*EXERCISE AIM*: Convert all the entries below into a Markdown table with two columns, Row and Line. Give each non-blank line its own numbered row and skip blank lines.

*EXERCISE MATERIALS*:

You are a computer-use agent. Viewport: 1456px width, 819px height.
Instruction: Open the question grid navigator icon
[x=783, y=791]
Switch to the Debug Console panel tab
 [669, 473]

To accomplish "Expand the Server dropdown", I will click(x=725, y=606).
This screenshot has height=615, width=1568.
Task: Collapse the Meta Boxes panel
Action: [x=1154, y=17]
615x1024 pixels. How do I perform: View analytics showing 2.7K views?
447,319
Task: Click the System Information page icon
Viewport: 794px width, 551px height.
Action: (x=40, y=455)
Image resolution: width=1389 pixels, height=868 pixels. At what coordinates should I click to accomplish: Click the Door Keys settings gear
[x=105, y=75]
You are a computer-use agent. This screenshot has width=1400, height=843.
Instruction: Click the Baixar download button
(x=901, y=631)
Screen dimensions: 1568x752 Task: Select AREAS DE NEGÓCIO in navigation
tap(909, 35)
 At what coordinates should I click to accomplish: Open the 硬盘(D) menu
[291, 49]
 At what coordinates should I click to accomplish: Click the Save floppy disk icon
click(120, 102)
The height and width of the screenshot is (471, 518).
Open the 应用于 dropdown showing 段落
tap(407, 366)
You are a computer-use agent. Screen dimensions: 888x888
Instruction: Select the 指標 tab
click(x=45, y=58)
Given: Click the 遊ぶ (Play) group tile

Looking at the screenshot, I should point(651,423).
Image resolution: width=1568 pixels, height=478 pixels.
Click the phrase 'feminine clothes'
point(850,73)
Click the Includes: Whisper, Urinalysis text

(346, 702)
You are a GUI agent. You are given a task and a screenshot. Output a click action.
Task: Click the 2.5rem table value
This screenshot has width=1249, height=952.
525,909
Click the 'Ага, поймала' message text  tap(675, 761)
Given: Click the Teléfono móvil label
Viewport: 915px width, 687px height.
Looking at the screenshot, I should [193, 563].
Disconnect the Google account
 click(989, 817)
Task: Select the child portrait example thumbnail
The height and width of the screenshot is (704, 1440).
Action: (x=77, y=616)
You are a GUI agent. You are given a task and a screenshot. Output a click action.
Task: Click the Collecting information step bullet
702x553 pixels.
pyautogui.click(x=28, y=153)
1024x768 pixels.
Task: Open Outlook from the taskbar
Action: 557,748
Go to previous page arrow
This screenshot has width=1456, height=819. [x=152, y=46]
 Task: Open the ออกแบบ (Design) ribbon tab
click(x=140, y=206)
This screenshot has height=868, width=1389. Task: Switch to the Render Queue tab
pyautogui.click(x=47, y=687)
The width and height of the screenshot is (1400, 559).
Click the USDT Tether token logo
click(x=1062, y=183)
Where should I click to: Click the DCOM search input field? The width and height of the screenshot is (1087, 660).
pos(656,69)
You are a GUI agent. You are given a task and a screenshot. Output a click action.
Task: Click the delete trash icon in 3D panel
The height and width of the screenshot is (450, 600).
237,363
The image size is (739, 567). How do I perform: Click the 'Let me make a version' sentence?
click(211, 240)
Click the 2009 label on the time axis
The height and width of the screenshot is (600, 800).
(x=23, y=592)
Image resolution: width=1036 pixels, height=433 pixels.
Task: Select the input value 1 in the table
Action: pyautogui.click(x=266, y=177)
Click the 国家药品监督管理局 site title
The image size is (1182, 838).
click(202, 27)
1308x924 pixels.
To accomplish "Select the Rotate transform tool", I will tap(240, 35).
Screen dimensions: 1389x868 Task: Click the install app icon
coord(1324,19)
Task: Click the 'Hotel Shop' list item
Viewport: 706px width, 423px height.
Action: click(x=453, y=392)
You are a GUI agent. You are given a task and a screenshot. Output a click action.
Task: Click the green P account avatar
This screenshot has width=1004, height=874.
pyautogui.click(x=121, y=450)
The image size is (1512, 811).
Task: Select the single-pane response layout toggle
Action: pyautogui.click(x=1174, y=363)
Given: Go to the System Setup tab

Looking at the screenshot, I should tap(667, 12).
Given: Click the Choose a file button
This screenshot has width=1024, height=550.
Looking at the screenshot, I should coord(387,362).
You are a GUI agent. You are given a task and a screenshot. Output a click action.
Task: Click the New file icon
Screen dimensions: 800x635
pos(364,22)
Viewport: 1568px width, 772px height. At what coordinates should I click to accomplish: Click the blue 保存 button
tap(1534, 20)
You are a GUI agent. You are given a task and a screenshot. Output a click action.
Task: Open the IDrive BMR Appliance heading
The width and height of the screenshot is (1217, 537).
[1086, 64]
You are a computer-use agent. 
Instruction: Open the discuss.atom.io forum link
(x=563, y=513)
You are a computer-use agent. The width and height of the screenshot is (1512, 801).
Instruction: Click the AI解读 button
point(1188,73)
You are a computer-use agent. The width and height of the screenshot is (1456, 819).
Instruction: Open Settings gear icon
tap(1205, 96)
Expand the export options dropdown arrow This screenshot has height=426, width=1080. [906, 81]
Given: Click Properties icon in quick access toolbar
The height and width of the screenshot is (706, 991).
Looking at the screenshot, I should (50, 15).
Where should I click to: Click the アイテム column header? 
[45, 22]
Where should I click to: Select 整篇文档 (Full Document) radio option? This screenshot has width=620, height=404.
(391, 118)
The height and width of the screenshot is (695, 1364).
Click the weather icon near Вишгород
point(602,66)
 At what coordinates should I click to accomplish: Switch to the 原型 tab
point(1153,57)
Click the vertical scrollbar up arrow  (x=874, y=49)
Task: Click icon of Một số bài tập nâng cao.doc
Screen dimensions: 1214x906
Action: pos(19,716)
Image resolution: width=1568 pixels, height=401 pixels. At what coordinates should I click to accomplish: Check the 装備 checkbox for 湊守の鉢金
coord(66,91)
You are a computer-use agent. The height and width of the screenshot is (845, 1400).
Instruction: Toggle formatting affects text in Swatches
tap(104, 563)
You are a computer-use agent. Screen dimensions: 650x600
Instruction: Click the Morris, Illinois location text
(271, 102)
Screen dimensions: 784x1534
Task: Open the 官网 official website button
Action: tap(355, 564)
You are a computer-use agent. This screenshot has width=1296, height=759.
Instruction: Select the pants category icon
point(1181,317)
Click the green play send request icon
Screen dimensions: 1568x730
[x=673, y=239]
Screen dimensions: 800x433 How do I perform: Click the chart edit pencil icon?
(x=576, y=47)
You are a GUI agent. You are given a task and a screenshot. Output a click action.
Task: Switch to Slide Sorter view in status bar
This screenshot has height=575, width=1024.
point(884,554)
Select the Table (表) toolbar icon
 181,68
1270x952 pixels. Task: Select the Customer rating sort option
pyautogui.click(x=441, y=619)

*CORRECT RESPONSE*:
| Row | Line |
|---|---|
| 1 | You are a computer-use agent. Viewport: 1456px width, 819px height. |
| 2 | Instruction: Open the question grid navigator icon |
| 3 | [x=783, y=791] |
| 4 | Switch to the Debug Console panel tab |
| 5 |  [669, 473] |
| 6 | To accomplish "Expand the Server dropdown", I will click(x=725, y=606). |
| 7 | This screenshot has height=615, width=1568. |
| 8 | Task: Collapse the Meta Boxes panel |
| 9 | Action: [x=1154, y=17] |
| 10 | 615x1024 pixels. How do I perform: View analytics showing 2.7K views? |
| 11 | 447,319 |
| 12 | Task: Click the System Information page icon |
| 13 | Viewport: 794px width, 551px height. |
| 14 | Action: (x=40, y=455) |
| 15 | Image resolution: width=1389 pixels, height=868 pixels. At what coordinates should I click to accomplish: Click the Door Keys settings gear |
| 16 | [x=105, y=75] |
| 17 | You are a computer-use agent. This screenshot has width=1400, height=843. |
| 18 | Instruction: Click the Baixar download button |
| 19 | (x=901, y=631) |
| 20 | Screen dimensions: 1568x752 Task: Select AREAS DE NEGÓCIO in navigation |
| 21 | tap(909, 35) |
| 22 |  At what coordinates should I click to accomplish: Open the 硬盘(D) menu |
| 23 | [291, 49] |
| 24 |  At what coordinates should I click to accomplish: Click the Save floppy disk icon |
| 25 | click(120, 102) |
| 26 | The height and width of the screenshot is (471, 518). |
| 27 | Open the 应用于 dropdown showing 段落 |
| 28 | tap(407, 366) |
| 29 | You are a computer-use agent. Screen dimensions: 888x888 |
| 30 | Instruction: Select the 指標 tab |
| 31 | click(x=45, y=58) |
| 32 | Given: Click the 遊ぶ (Play) group tile |
| 33 | Looking at the screenshot, I should point(651,423). |
| 34 | Image resolution: width=1568 pixels, height=478 pixels. |
| 35 | Click the phrase 'feminine clothes' |
| 36 | point(850,73) |
| 37 | Click the Includes: Whisper, Urinalysis text |
| 38 | (346, 702) |
| 39 | You are a GUI agent. You are given a task and a screenshot. Output a click action. |
| 40 | Task: Click the 2.5rem table value |
| 41 | This screenshot has width=1249, height=952. |
| 42 | 525,909 |
| 43 | Click the 'Ага, поймала' message text  tap(675, 761) |
| 44 | Given: Click the Teléfono móvil label |
| 45 | Viewport: 915px width, 687px height. |
| 46 | Looking at the screenshot, I should [193, 563]. |
| 47 | Disconnect the Google account |
| 48 |  click(989, 817) |
| 49 | Task: Select the child portrait example thumbnail |
| 50 | The height and width of the screenshot is (704, 1440). |
| 51 | Action: (x=77, y=616) |
| 52 | You are a GUI agent. You are given a task and a screenshot. Output a click action. |
| 53 | Task: Click the Collecting information step bullet |
| 54 | 702x553 pixels. |
| 55 | pyautogui.click(x=28, y=153) |
| 56 | 1024x768 pixels. |
| 57 | Task: Open Outlook from the taskbar |
| 58 | Action: 557,748 |
| 59 | Go to previous page arrow |
| 60 | This screenshot has width=1456, height=819. [x=152, y=46] |
| 61 |  Task: Open the ออกแบบ (Design) ribbon tab |
| 62 | click(x=140, y=206) |
| 63 | This screenshot has height=868, width=1389. Task: Switch to the Render Queue tab |
| 64 | pyautogui.click(x=47, y=687) |
| 65 | The width and height of the screenshot is (1400, 559). |
| 66 | Click the USDT Tether token logo |
| 67 | click(x=1062, y=183) |
| 68 | Where should I click to: Click the DCOM search input field? The width and height of the screenshot is (1087, 660). |
| 69 | pos(656,69) |
| 70 | You are a GUI agent. You are given a task and a screenshot. Output a click action. |
| 71 | Task: Click the delete trash icon in 3D panel |
| 72 | The height and width of the screenshot is (450, 600). |
| 73 | 237,363 |
| 74 | The image size is (739, 567). How do I perform: Click the 'Let me make a version' sentence? |
| 75 | click(211, 240) |
| 76 | Click the 2009 label on the time axis |
| 77 | The height and width of the screenshot is (600, 800). |
| 78 | (x=23, y=592) |
| 79 | Image resolution: width=1036 pixels, height=433 pixels. |
| 80 | Task: Select the input value 1 in the table |
| 81 | Action: pyautogui.click(x=266, y=177) |
| 82 | Click the 国家药品监督管理局 site title |
| 83 | The image size is (1182, 838). |
| 84 | click(202, 27) |
| 85 | 1308x924 pixels. |
| 86 | To accomplish "Select the Rotate transform tool", I will tap(240, 35). |
| 87 | Screen dimensions: 1389x868 Task: Click the install app icon |
| 88 | coord(1324,19) |
| 89 | Task: Click the 'Hotel Shop' list item |
| 90 | Viewport: 706px width, 423px height. |
| 91 | Action: click(x=453, y=392) |
| 92 | You are a GUI agent. You are given a task and a screenshot. Output a click action. |
| 93 | Task: Click the green P account avatar |
| 94 | This screenshot has width=1004, height=874. |
| 95 | pyautogui.click(x=121, y=450) |
| 96 | The image size is (1512, 811). |
| 97 | Task: Select the single-pane response layout toggle |
| 98 | Action: pyautogui.click(x=1174, y=363) |
| 99 | Given: Go to the System Setup tab |
| 100 | Looking at the screenshot, I should tap(667, 12). |
| 101 | Given: Click the Choose a file button |
| 102 | This screenshot has width=1024, height=550. |
| 103 | Looking at the screenshot, I should coord(387,362). |
| 104 | You are a GUI agent. You are given a task and a screenshot. Output a click action. |
| 105 | Task: Click the New file icon |
| 106 | Screen dimensions: 800x635 |
| 107 | pos(364,22) |
| 108 | Viewport: 1568px width, 772px height. At what coordinates should I click to accomplish: Click the blue 保存 button |
| 109 | tap(1534, 20) |
| 110 | You are a GUI agent. You are given a task and a screenshot. Output a click action. |
| 111 | Task: Open the IDrive BMR Appliance heading |
| 112 | The width and height of the screenshot is (1217, 537). |
| 113 | [1086, 64] |
| 114 | You are a computer-use agent.  |
| 115 | Instruction: Open the discuss.atom.io forum link |
| 116 | (x=563, y=513) |
| 117 | You are a computer-use agent. The width and height of the screenshot is (1512, 801). |
| 118 | Instruction: Click the AI解读 button |
| 119 | point(1188,73) |
| 120 | You are a computer-use agent. The width and height of the screenshot is (1456, 819). |
| 121 | Instruction: Open Settings gear icon |
| 122 | tap(1205, 96) |
| 123 | Expand the export options dropdown arrow This screenshot has height=426, width=1080. [906, 81] |
| 124 | Given: Click Properties icon in quick access toolbar |
| 125 | The height and width of the screenshot is (706, 991). |
| 126 | Looking at the screenshot, I should (50, 15). |
| 127 | Where should I click to: Click the アイテム column header?  |
| 128 | [45, 22] |
| 129 | Where should I click to: Select 整篇文档 (Full Document) radio option? This screenshot has width=620, height=404. |
| 130 | (391, 118) |
| 131 | The height and width of the screenshot is (695, 1364). |
| 132 | Click the weather icon near Вишгород |
| 133 | point(602,66) |
| 134 |  At what coordinates should I click to accomplish: Switch to the 原型 tab |
| 135 | point(1153,57) |
| 136 | Click the vertical scrollbar up arrow  (x=874, y=49) |
| 137 | Task: Click icon of Một số bài tập nâng cao.doc |
| 138 | Screen dimensions: 1214x906 |
| 139 | Action: pos(19,716) |
| 140 | Image resolution: width=1568 pixels, height=401 pixels. At what coordinates should I click to accomplish: Check the 装備 checkbox for 湊守の鉢金 |
| 141 | coord(66,91) |
| 142 | You are a computer-use agent. The height and width of the screenshot is (845, 1400). |
| 143 | Instruction: Toggle formatting affects text in Swatches |
| 144 | tap(104, 563) |
| 145 | You are a computer-use agent. Screen dimensions: 650x600 |
| 146 | Instruction: Click the Morris, Illinois location text |
| 147 | (271, 102) |
| 148 | Screen dimensions: 784x1534 |
| 149 | Task: Open the 官网 official website button |
| 150 | Action: tap(355, 564) |
| 151 | You are a computer-use agent. This screenshot has width=1296, height=759. |
| 152 | Instruction: Select the pants category icon |
| 153 | point(1181,317) |
| 154 | Click the green play send request icon |
| 155 | Screen dimensions: 1568x730 |
| 156 | [x=673, y=239] |
| 157 | Screen dimensions: 800x433 How do I perform: Click the chart edit pencil icon? |
| 158 | (x=576, y=47) |
| 159 | You are a GUI agent. You are given a task and a screenshot. Output a click action. |
| 160 | Task: Switch to Slide Sorter view in status bar |
| 161 | This screenshot has height=575, width=1024. |
| 162 | point(884,554) |
| 163 | Select the Table (表) toolbar icon |
| 164 |  181,68 |
| 165 | 1270x952 pixels. Task: Select the Customer rating sort option |
| 166 | pyautogui.click(x=441, y=619) |